■ WHAT IS REQUIRED
In the entries below, every line that contains "computer" must be located and copied.

■ PROVIDED INFORMATION
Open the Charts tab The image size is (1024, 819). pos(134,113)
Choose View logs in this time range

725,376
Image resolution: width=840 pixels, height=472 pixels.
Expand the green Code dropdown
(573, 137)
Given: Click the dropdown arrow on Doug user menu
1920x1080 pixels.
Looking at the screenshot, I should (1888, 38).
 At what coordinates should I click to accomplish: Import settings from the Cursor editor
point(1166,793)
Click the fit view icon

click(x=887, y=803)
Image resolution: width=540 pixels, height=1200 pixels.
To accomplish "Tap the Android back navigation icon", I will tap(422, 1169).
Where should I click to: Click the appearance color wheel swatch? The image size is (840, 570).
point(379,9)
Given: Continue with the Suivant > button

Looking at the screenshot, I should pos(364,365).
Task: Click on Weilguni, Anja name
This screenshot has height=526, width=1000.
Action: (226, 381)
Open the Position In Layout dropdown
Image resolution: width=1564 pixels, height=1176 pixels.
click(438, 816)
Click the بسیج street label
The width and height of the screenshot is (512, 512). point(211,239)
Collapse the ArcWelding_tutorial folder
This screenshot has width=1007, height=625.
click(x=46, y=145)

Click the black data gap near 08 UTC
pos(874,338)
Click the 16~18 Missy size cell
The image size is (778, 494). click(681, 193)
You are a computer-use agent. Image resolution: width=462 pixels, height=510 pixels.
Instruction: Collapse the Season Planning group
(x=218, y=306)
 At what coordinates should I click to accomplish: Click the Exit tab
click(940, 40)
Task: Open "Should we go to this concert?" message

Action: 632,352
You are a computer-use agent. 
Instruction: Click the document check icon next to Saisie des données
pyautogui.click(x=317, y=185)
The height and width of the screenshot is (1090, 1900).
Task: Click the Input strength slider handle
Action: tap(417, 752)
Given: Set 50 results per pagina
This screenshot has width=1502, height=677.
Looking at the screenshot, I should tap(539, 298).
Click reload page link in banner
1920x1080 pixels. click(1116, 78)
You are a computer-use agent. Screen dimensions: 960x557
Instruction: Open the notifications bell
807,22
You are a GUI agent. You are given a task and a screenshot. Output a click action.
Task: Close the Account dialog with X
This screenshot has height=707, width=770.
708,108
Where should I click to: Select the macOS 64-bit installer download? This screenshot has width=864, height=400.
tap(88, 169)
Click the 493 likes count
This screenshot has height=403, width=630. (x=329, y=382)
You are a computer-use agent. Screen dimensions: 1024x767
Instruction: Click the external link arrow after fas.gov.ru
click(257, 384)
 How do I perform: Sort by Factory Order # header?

■ REPLY
You are a computer-use agent. Image resolution: width=462 pixels, height=510 pixels.
You are a computer-use agent. 
You are a computer-use agent. Screen dimensions: 960x557
You are a computer-use agent. Screen dimensions: 1024x767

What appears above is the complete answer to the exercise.